Company founded in Latrobe, Pennsylvania

Latrobe Brewing Company is a brewery founded in 1893 in Latrobe, Pennsylvania, once famous for producing Rolling Rock American lager beer. The brand was acquired by Labatt Brewing Company in 1987, itself acquired in 1995 by the Belgian brewing conglomerate Interbrew, which merged into InBev in 2004. In 2006 Anheuser-Busch purchased the Rolling Rock brand, but not the brewery. After briefly brewing the beer in Latrobe it relocated production to Newark, New Jersey.

In 2006, City Brewing Company acquired the brewery, and has brewed a variety of beers on and off there ever since.

==History==

=== Early history and production of Rolling Rock ===
The Latrobe Brewing Company brewery was founded in 1893 in Latrobe, Pennsylvania, as part of the Pittsburgh Brewing Company. Forced to close in 1920 due to Prohibition, it was purchased by the Tito brothers and reopened in 1933 selling “Latrobe Old German” and “Latrobe Pilsner” beers. Rolling Rock brand beer (famous for its green "pony bottles"), was introduced in 1939, leading to Latrobe becoming one of the largest brewers in the United States.

It was purchased by Labatt Brewing Company in 1987, which in turn was purchased in 1995 by the Belgian brewing conglomerate Interbrew, which merged into InBev in 2004, then Anheuser-Busch InBev following a 2008 merger with Anheuser-Busch.
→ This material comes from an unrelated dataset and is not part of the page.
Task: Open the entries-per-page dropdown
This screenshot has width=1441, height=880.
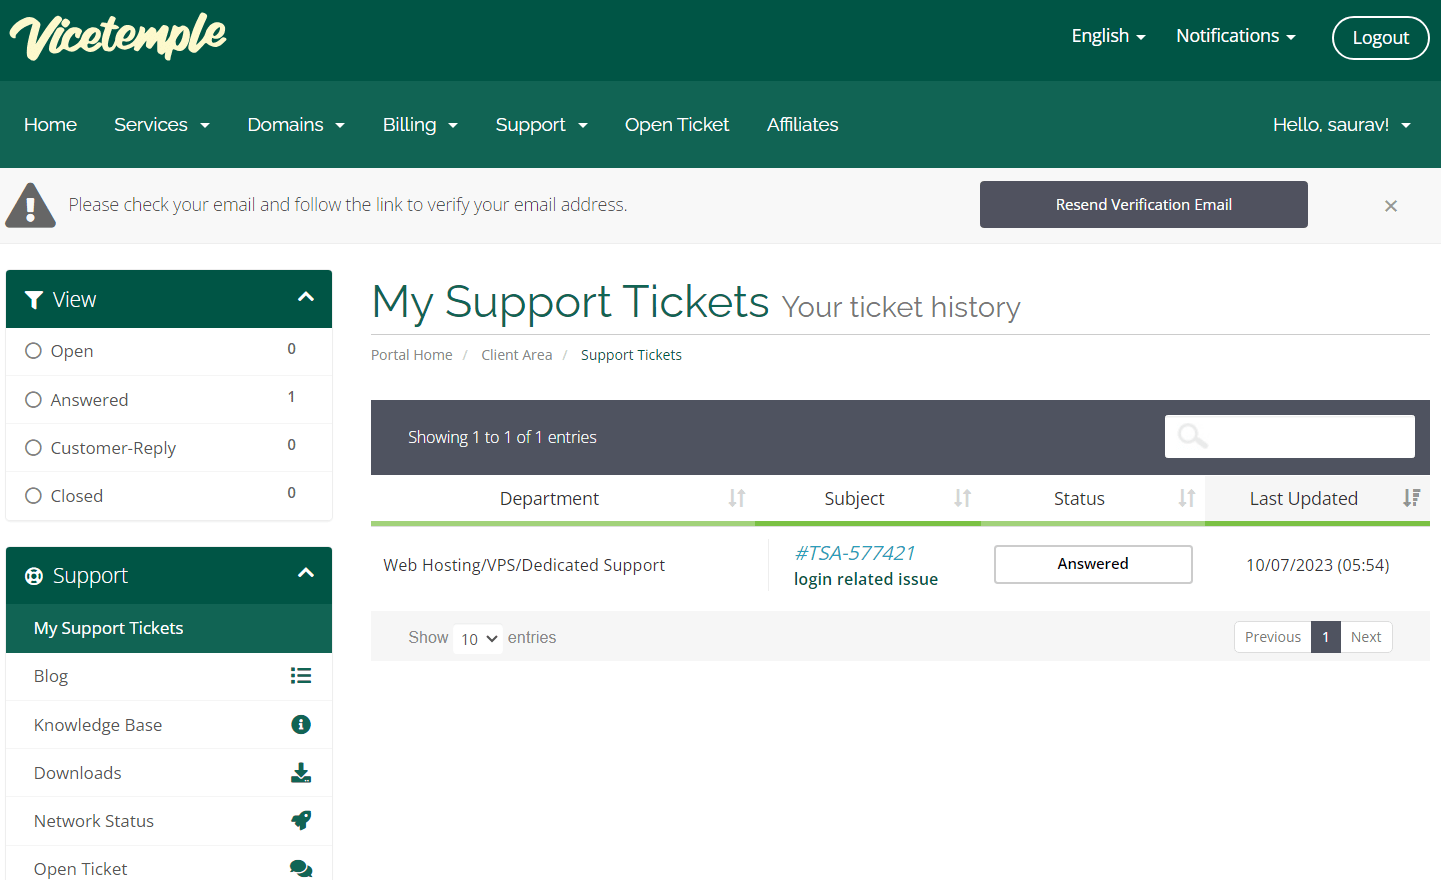Action: pos(477,638)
In May 2006, InBev had announced that it was selling the Rolling Rock brands to Anheuser-Busch, (brewer of Budweiser), the largest brewer in the United States. This sale, however, excluded the Latrobe brewery, leaving an uncertain future for the Latrobe brewery, which only continued producing the Rolling Rock Brands through July 31, when production was moved to an Anheuser-Busch facility in Newark, New Jersey.
===Operation by City Brewing Company===
On June 21, 2006, InBev signed a letter of intent with City Brewing Company from La Crosse, Wisconsin, "giving it exclusive rights for an undetermined time to negotiate a purchase of the plant." City Brewing currently operates the historic G. Heileman Brewery in La Crosse. However, with the sale of the plant still in limbo, the Latrobe Brewing Company plant officially shut down on July 31, 2006, and the plant sat idle.

In September 2006, City Brewing Company agreed to purchase the brewery.

In March 2007, the brewery reopened its doors and produced Samuel Adams Boston Lager under an agreement between City Brewing and the Boston Beer Company. The Boston Beer Company pledged $3–7 million to upgrade the plant. It was estimated that 200,000 to 250,000 barrels of beer would be produced in the plant during the remainder of 2007.

In late October 2008 City Brewery-Latrobe laid off 70 workers, forcing a temporary shutdown, and had not brewed beer at the plant since November. Boston Beer Co. has since moved their operations to an old Schaefer plant they purchased near Allentown, PA. In May 2009, Iron City Brewing signed a deal with City Brewing Company to once again begin producing beer at the plant, with brewing started in June and bottling/kegging production resumed in July 2009.

In July 2009, some Southern Tier brewing brands (Double White, IPA, Altbier, Pumpkin, Imperial Porter) were moved to Latrobe from Lion Brewing.

In addition to Iron City Beer, City Brewing Company also produces Stoney's and Stoney's Light.

On December 8, 2009, City Brewing completed the installation of a can line and started canning in 12 and 16 ounce packages. A 24 ounce can line was expected to be completed in early 2010.

In 2012, Diageo moved production of the U.S. supply of Red Stripe from Jamaica to the Latrobe Brewery. Guinness Blonde was also being brewed there, which moved to a Guinness brewery in Baltimore, Maryland, in 2018. On September 7, 2016, Diageo returned production of Red Stripe to Kingston.